Using linear stability analysis, I would like to compute the range of stability of the fixed points and the 2-cycles of the following iterative map: $x_n = x_{n-1}^{2} - 3\mu$.

Setting $x = x^{2} - 3\mu$, using hands and Mathematica I calculated the fixed points: $x_1 = \frac{\sqrt{1+12\mu}}{2}$ and $x_2 = \frac{\sqrt{1-12\mu}}{2}$.
And the two cycles are the fixed points and two other additional points: $x_3 = \frac{-1-\sqrt{3(-1+4\mu)}}{2}$ and $x_4 = \frac{-1+\sqrt{3(-1+4\mu)}}{2}$.

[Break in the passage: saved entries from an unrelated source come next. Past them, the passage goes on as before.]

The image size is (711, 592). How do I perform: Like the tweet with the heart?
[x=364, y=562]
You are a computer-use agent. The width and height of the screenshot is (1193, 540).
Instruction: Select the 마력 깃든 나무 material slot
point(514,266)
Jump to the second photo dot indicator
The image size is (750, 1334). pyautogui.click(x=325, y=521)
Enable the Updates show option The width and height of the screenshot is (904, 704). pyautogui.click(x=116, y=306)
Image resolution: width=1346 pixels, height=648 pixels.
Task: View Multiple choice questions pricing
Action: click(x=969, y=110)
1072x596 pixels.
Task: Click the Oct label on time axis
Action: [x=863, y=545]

Now I am struggling to find the range of stability of the fixed points and 2-cycles using hands and Mathematica.
What I know is we need to compute the slope of the map at the points. So if we differentiate $x^{2} - 3\mu$ and calculate the derivative at the fixed point $x_1 = \frac{\sqrt{1+12\mu}}{2}$, we get $2(x_1) = 1+\sqrt{1+12\mu}$. And similarly for $x_2$, $2(x_2) = 1-\sqrt{1+12\mu}$. Then we set the absolute values < 1. So we get $|1+\sqrt{1+12\mu}| < 1$ and $|1-\sqrt{1+12\mu}| < 1$. Now here is the problem, I can only find the range of stability for $x_2$ but not for $x_1$. Here is my (hands) work:
$$|1-\sqrt{1+12\mu}| < 1$$ $$-1<1-\sqrt{1+12\mu} < 1$$ $$-2<-\sqrt{1+12\mu} < 0$$ $$-\frac{1}{3} < \mu < \frac{3}{13}$$

But now I try to find the range of stability of $x_1$:
$$|1+\sqrt{1+12\mu}| < 1$$ $$-1<1+\sqrt{1+12\mu} < 1$$ $$-2<\sqrt{1+12\mu} < 0$$ and there is no solution for this inequality.

So what can we conclude for the range of stability? And how can I solve this problem using Mathematica? One way of doing it using Mathematica that I can think of is by drawing the cobweb diagram and checking for some values of $\mu$, but this method is exhaustive and time consuming. Is there any more efficient method?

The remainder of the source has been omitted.